Les platanes
A chaque fois que des plans sont élaborés pour le réaménagement d’une avenue, d’une place ou d’une rue importante, les arbres existants deviennent soudainement malades. La récurrence de ce genre d’argument le rend plus que douteux. Nous tenterons de dresser ci-dessous l’inventaire des arguments valides pour l’abattage des platanes, puis d’évaluer si la balance penche en faveur ou non de cet abattage.
Malades
“Suite à une étude menée par un bureau spécialisé, il semble que pas mal d’arbres se trouvent en mauvaise santé. Lorsque plus de 60% des arbres semblent devoir être remplacés, le processus de rénovation est enclenché.” dixit la ministre Brigitte Grouwels. L’étude phytosanitaire du bureau ARBORIS ne mentionne que “24 éléments affaiblis ou dangereux”, dont 11 ont déjà été supprimés en 2005. Ce qui fait bien moins de 10% du total des arbres. Le cabinet de la ministre persiste sur le nombre de 150 arbres malades : mais où sont donc les études qui attestent de cela ? Tant que la ministre n’aura pas fourni des informations probantes, nous considérerons ses affirmations comme des MENSONGES.
Il vous est possible de consulter une partie de l’étude phytosanitaire en téléchargeant ce document pdf (3,7MB). Notons que le cabinet du ministère de la mobilité refuse de publier l’intégralité de l’étude.

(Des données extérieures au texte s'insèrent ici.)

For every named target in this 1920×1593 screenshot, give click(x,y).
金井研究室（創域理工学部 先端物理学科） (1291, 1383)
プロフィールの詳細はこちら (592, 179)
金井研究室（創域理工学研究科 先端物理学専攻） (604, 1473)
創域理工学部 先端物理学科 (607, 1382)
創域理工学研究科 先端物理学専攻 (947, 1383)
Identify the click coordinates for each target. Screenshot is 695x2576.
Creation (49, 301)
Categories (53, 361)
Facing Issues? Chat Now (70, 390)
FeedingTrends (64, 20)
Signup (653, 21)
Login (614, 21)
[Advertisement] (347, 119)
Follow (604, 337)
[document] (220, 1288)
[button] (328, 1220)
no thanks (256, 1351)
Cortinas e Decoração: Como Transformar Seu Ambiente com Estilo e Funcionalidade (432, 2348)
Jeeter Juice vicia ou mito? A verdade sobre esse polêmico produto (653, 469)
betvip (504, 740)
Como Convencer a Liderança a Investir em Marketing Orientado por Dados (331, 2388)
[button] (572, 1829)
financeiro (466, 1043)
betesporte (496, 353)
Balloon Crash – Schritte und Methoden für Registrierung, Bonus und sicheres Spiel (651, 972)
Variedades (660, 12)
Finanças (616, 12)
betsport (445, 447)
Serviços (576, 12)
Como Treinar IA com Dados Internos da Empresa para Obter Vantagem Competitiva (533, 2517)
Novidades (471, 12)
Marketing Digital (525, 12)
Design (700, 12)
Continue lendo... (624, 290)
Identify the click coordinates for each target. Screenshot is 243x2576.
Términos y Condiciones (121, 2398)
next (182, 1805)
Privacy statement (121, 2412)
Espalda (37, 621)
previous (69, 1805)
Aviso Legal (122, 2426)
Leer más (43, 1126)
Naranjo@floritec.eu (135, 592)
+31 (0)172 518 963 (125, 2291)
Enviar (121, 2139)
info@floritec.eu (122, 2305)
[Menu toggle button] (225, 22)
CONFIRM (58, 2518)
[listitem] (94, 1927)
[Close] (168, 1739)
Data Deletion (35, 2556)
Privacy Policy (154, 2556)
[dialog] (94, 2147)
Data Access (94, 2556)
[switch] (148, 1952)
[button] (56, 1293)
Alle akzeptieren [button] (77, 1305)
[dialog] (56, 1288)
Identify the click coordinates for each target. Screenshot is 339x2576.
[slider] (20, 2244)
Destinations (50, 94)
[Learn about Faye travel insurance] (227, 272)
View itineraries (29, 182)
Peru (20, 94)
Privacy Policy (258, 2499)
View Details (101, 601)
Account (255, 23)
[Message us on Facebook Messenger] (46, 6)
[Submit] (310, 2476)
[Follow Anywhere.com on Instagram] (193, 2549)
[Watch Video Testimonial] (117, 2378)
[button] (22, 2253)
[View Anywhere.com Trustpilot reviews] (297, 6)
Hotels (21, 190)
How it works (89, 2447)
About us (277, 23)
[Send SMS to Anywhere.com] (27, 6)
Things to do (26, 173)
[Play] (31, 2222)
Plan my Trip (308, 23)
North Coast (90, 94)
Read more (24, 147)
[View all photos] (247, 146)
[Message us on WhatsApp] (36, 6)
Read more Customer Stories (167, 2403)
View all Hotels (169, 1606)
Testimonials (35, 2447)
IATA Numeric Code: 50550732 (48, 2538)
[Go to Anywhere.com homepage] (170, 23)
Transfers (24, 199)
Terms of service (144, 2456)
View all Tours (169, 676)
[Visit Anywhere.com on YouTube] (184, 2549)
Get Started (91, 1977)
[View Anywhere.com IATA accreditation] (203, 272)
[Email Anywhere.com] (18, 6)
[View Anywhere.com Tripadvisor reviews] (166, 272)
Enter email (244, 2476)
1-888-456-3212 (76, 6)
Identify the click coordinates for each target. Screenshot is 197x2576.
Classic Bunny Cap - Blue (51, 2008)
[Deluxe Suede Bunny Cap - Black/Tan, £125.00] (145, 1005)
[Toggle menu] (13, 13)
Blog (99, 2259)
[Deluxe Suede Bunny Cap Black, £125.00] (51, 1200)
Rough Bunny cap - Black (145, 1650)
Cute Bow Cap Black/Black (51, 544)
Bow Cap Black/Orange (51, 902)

“La pollution atmosphérique urbaine, la pauvreté du sol et les nombreuses blessures causées par les élagages à répétition et les collisions de camions réduisent leur espérance de vie.” mentionne la demande de permis de construire. Toutefois, le platane est un arbre que l’on plante volontiers en ville en vertu justement de sa résistance face à la pollution de l’air. Le platane est de surcroît endurant à un sol sec et pauvre : c’est d’ailleurs l’une des raisons qui incitent les autorités du Sud de la France à répandre cette essence particulière dans leur région. Les platanes sont également présents dans d’autres coins de Bruxelles où ils subissent les élagages excessifs de l’Administration de l’Équipement et des Déplacements (Bruxelles Mobilité) : leur très grande robustesse est avérée, ce qui n’empêche que les services de Bruxelles Mobilité pourraient s’occuper avec plus de précaution des arbres dont ils ont la responsabilité…
La ministre est donc apparemment soucieuse de la santé des arbres, mais l’est-elle aussi de la santé et du bien-être des riverains et de ceux qui travaillent dans les environs ? Pour les riverains, ces arbres constituent un poumon vert dans ce qui est l’un des quartiers les plus pollués de la Région bruxelloise. Leur feuillage exceptionnel de par son ampleur protège les alentours de la poussière et du sable fin produits par les différentes industries et fabriques de béton situées le long du canal.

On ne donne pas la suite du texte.